More to the Picture

For much of my treatment career – yes, I am indeed calling the taming of the beast these years have evolved into a “career” – I have painted a two dimensional piece, whether it be a Monet, a Picasso, or an unintelligible charcoal-smeared creation.  The point is, these pictures are flat.  For the last eleven or twelve years, I have relied oh-so-heavily on the powers of psychiatric medication.  I was once again recently hospitalized for bipolar symptoms, and during a visit with my mother following a highly frustrating and disappointing meeting with my inpatient psychiatrist, we made a list of the treatment options I had tried thus far.  First came the list of medications – lithium, depakote, risperdal, lamictal, clozapine, haldol, trilafon, thorazine – the list is endless, and nearly so.  We calculated an approximate trial of 20 to 25 different medications I had endured over the past years.  Next we tracked treatments I had undergone, including naturopathy, acupuncture, electroconvulsive therapy, and twelve inpatient hospital stays.  Is it time to paint a Van Gogh?

The use of psychiatric medication has drastically altered my life.  In fact, I can confidently say it has saved my life.  But then, what is left over?  There is only so much a psychotropic drug can do in the recovery of a person with mental illness.  It propels the car down the interstate, but there must be another driving force to push pass the border.  There must be more to the picture.  Effective coping skills.  Do not undermine the power of the mind to alter a mood state, thought pattern, or to deescalate a crisis through the implementation of learned skills and behavior modifications.  My greatest experience with learning and engaging in coping skills has been through Dialectical Behavior Therapy practice.  I have had much interaction with DBT, mostly beginning with the three week completion of an intensive outpatient program.  For three weeks – three weeks! – I ate, breathed, and slept DBT.  Yet I did not implement the principles into my life – mindfulness, acknowledgment and acceptance of painful emotions, distress tolerance, emotion regulation.  The invaluable things I learned in this program could have served to begin to possibly alter my art into three-dimensional pieces, had I been doubly persistent.

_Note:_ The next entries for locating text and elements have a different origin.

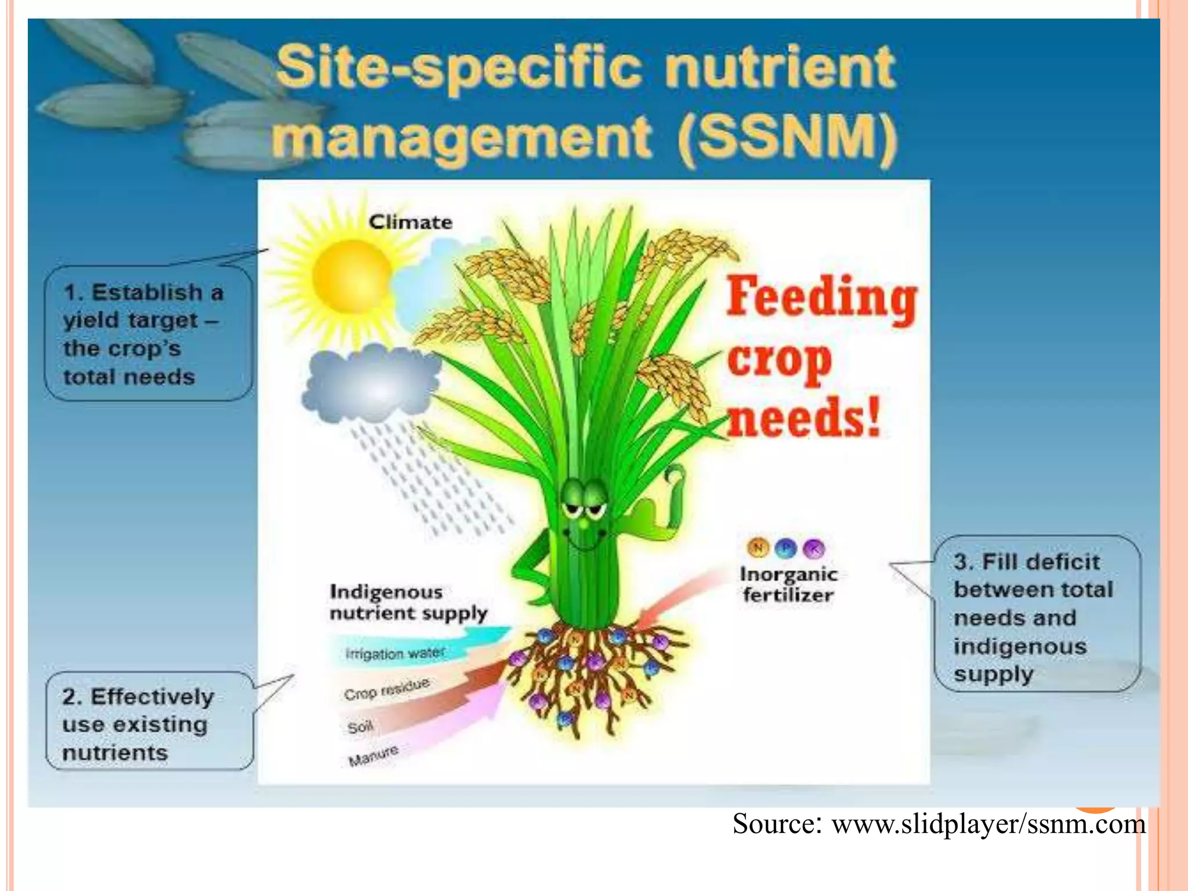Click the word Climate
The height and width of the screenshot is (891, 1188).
click(411, 222)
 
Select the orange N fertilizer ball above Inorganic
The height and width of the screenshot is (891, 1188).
click(758, 546)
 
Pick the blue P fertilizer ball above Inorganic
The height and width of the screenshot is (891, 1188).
click(785, 548)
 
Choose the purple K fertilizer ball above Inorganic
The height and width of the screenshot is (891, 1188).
click(814, 548)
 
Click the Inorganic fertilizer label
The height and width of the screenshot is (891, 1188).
click(788, 584)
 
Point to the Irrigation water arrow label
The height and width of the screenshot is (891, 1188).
click(395, 653)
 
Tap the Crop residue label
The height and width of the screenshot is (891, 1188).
click(386, 689)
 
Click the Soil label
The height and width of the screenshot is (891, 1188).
click(360, 727)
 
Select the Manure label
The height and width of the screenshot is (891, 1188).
click(374, 755)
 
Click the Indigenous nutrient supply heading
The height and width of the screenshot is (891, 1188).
click(408, 602)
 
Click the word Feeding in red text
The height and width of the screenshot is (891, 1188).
click(821, 297)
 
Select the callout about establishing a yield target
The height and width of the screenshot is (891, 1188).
click(148, 334)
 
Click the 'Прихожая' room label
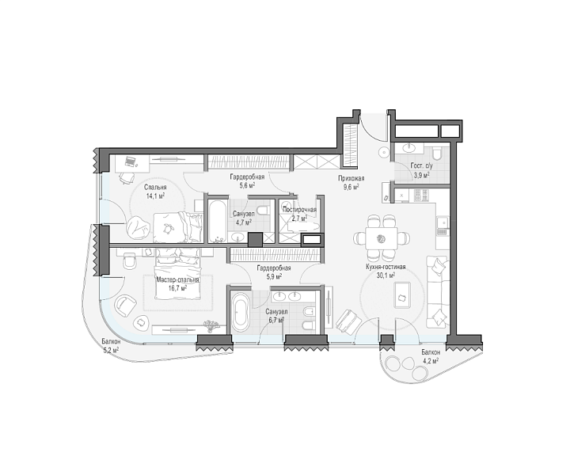pos(351,178)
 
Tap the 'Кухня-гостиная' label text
pos(386,267)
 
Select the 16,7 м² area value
pos(178,288)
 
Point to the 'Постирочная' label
pos(299,210)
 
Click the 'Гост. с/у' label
pos(421,165)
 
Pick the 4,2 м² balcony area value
pos(431,360)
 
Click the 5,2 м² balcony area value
pos(111,350)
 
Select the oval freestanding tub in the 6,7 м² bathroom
pos(240,310)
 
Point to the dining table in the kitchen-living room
pos(381,238)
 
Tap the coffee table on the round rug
pos(402,294)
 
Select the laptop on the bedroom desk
pos(129,160)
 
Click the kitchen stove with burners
pos(422,196)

I also received intensive DBT exposure and training in the four hospitalizations I have experienced in this past hospital.  Our days were centered upon groups led explicitly in the informative and practical application of DBT principles.  Yet, I come home and once again fail to implement them into my life.  A few days ago, I came upon my medical records of my hospital stays at UCLA and documentation with the Department of Mental Health in Los Angeles.  I was shocked, disturbed, and distressed reading through the records, realizing how long and arduous a road this has been.  Medication after medication, unsustained improvement.  I suddenly realized that these medications are getting me only so far.  I must begin to exercise my inherent powers to alter my life, use my mind, thought processes, and cognitive abilities to effect change.  It is the only way I will cross the border and enter the adjoining state without disregarding or disparaging the gas the psych medications have fed me.  There is a possibility to work to control my neuroses and obsessions, to combat my suicidal urges, and to attack and smack down the thoughts of self harm and punishment that often plague my mind.

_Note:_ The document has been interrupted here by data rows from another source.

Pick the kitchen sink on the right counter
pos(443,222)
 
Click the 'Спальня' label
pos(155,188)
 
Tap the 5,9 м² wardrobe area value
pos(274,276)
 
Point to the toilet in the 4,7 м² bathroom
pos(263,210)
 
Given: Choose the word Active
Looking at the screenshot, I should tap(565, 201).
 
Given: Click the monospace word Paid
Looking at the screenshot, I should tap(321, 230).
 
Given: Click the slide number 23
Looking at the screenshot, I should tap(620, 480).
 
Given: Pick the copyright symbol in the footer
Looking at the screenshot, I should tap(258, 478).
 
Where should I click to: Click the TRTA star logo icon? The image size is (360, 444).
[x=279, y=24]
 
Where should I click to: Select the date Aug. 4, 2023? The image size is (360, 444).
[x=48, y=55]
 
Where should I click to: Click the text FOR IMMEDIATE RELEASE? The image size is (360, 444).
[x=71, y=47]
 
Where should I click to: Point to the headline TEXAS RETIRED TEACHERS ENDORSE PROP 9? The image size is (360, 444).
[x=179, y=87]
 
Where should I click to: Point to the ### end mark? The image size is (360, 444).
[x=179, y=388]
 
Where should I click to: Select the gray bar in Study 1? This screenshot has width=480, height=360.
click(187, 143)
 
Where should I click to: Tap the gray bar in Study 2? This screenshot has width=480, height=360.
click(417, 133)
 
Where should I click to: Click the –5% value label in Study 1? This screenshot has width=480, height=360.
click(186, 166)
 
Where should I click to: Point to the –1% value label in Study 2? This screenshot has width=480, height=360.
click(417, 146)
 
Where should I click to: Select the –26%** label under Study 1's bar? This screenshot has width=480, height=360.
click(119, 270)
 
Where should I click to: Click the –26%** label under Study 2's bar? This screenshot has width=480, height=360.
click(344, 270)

I am slowly working through the practice of these skills.  It is a process – an extremely slow process – to effectively learn and implement them, but I believe they are as valuable as my psych medications.  Perhaps in the future I will be able to exclaim the power of my mind and thought processes in their imperative role in the dismantling of the current and historical blockade inhibiting my path to recovery and the rescuing of my life.  No more Renoir.  Shall I try a Michelangelo?